Laravel - Raw query using Rest API JSON

Question

I'm pretty new to Laravel and i'd like to know if I'm doing the follow API in the proper way.

I have a mobile app that will make a request to have the restaurants around a position, sending this URL with parameters (lng, lat, rad) :

localhost/restaurant/@59.931412,59.931342,15

I came up with this route for the moment:

Route::get('restaurants/@{latitude},{longitude},{radius}', 'RestaurantsController@show'})
->where(['latitude' => '[0-9]+', 'longitude' => '[0-9]+', 'radius' => '[0-9]+']);

But I saw that if I want to make it REST I should use:

Route::resource('restaurants', 'RestaurantsController');

What I don't understant is:

• how do i pass the parameters ?
• The mobile app is supposed to send an GET verb and i have to make a 'show' method in my controller ?
• instead of doing verification of parameters in the route, i have to use a middleware at the begining of the methode, right ?
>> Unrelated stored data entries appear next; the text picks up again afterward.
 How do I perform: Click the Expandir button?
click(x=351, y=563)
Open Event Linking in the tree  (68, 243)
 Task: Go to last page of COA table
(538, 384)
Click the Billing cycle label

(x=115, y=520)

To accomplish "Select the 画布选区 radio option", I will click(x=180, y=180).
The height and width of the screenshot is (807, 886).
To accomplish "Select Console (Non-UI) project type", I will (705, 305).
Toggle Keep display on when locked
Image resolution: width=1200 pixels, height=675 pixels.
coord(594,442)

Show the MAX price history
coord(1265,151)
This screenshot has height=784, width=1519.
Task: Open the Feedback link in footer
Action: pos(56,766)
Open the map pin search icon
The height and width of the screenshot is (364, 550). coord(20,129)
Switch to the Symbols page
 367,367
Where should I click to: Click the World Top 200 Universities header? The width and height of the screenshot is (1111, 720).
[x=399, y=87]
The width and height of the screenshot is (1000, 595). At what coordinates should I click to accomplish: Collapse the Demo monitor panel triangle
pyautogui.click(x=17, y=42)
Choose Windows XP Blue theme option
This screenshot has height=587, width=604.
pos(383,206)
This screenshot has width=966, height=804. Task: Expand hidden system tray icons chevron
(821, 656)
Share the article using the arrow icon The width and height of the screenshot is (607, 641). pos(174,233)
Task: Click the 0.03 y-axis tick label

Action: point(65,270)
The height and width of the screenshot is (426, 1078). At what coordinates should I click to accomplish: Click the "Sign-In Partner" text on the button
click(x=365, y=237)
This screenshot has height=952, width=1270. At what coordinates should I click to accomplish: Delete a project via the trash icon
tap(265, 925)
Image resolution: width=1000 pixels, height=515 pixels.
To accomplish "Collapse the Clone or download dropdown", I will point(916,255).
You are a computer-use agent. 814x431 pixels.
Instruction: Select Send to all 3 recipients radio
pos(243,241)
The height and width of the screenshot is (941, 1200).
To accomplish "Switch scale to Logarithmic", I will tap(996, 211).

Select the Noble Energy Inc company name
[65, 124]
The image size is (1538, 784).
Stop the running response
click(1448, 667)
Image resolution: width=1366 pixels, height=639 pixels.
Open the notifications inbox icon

Bonus : Is my query well written, is it secure ?

public function show($latitude, $longitude, $radius)
{
    //Middleware to control parameters later

    $results = DB::select(
                'SELECT * ( 3959 * acos( cos( radians(:latitude) ) *
                cos( radians( lat ) ) * cos( radians( lng ) - radians(:longitude) ) +
                sin( radians(:latitude) ) * sin( radians( lat ) ) ) ) AS distance FROM events HAVING 
                distance < :radius ORDER BY distance LIMIT 0 , 20',
                ["latitude" => $latitude, "longitude" => $longitude, "radius" => $radius]);

    return Response::json($results);
}

Edit : It's such a mess in my head, i have so many question that i came up with a post title a bit different to my questions, sorry.

Update 1: Here is my route

Route::get('restaurants/@{latitude},{longitude},{radius}', 'EventsController@show');

and my request rule (who's injected in the controller)

public function rules()
    {
        return [
            'latitude' => 'required|digits_between:-90,90',
            'longitude' => 'required|digits_between:-180,180',
            'radius' => 'required|numeric',
        ];
    }

i'm having the page "The page isn't redirecting properly" and in the log i have "Invalid request (Unexpected EOF)"

i use artisan and my url is : http://localhost:8000/restaurants/@59.93141200,30.31992300,15

without the request in the controller, the route works... I tried puting simple rule like 'required' only for latitude alone, it still does not want to access the request process.

The probleme comes from required (required: The field under validation must be present in the input data.), i don't understant values are here.

Answer 1

Pointers w.r.t your API(s):

1. Use post calls while making API, why show user which parameters are needed to get response.

2. You're using Raw query in Laravel, where this framework provides eloquent way to write query, stick with newer approach.

3. It's not mandatory to use resource if you're building API, until and unless you want API to have (Insert, Update, Delete, Detail and Listing feature all at once)

As per your question:

Q: How do I pass the parameters?
A: Since it's a get request, you just have to concat the params to the URL.

Q: The mobile app is supposed to send an GET verb and I have to make a 'show' method in my controller?
A: It depends upon your route, which function you're calling, if you write Route::get('list', 'ABController@list'); then, list function will be called. As per you route defined in the question, the show function will be called.

Q: Instead of doing verification of parameters in the route, I have to use a middleware at the begining of the methode, right?
A: It's better to use middleware to do validation. In laravel there is an other concept called Request, which will watch your parameter and apply validation as you need.